Task requirements: Below are some records. Set down exactly the line holding "Instruction: Decrease the Start from value" and every later line through the end, omitting the pictures.

Extracted records:

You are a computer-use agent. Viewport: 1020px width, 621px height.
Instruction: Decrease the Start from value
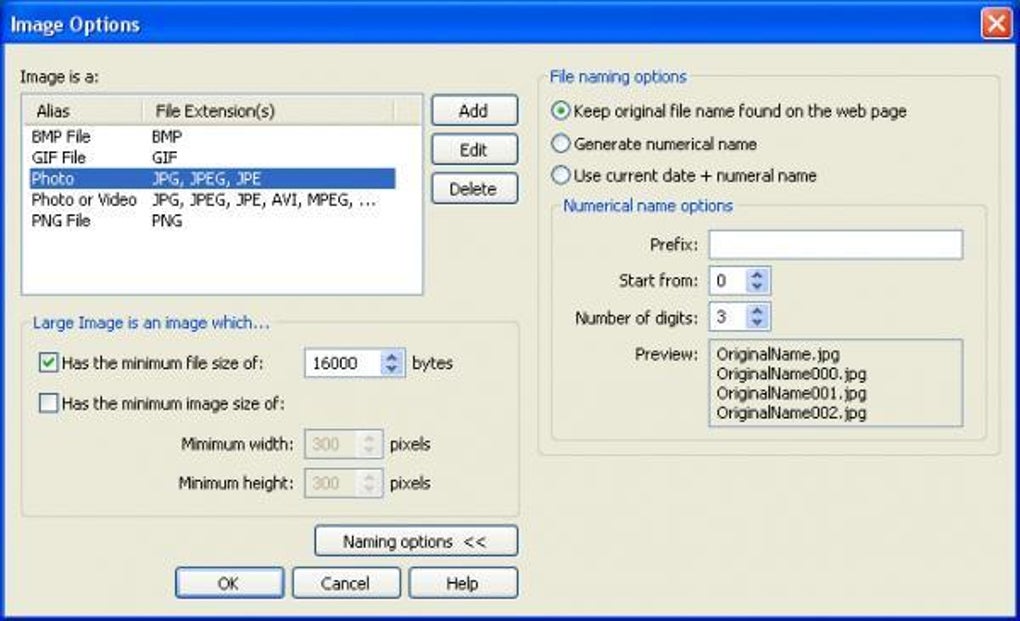point(756,287)
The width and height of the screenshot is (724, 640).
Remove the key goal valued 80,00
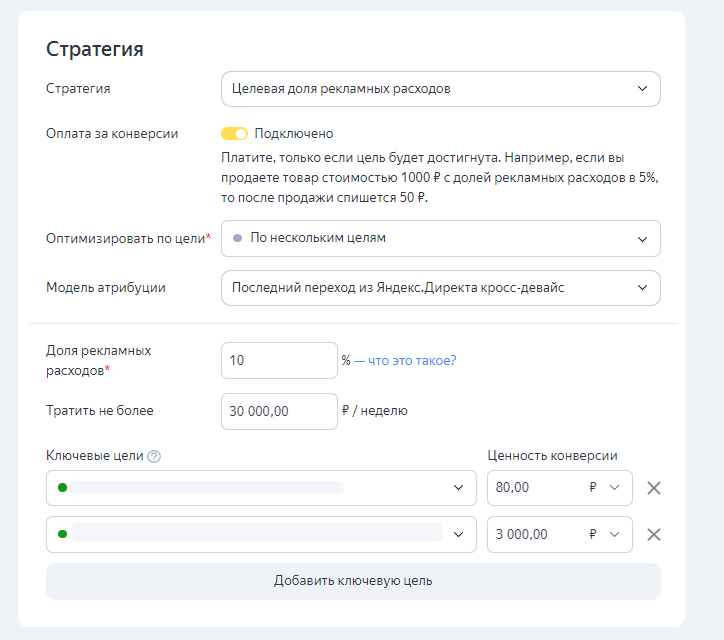point(654,488)
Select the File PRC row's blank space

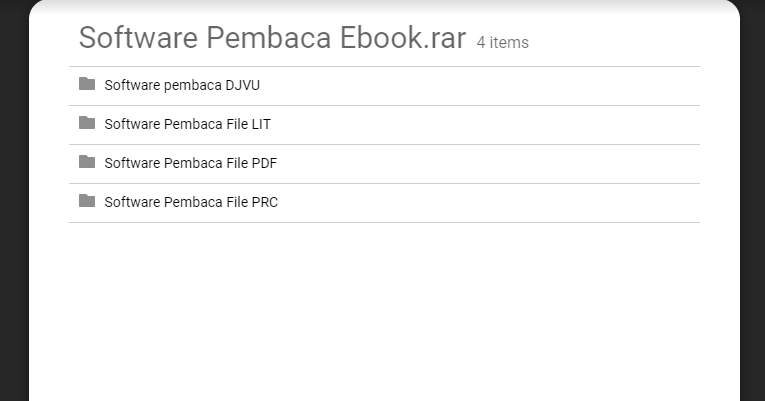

Solution:
Instruction: Decrease the Start from value
point(756,287)
The width and height of the screenshot is (724, 640).
Remove the key goal valued 80,00
point(654,488)
Select the File PRC row's blank space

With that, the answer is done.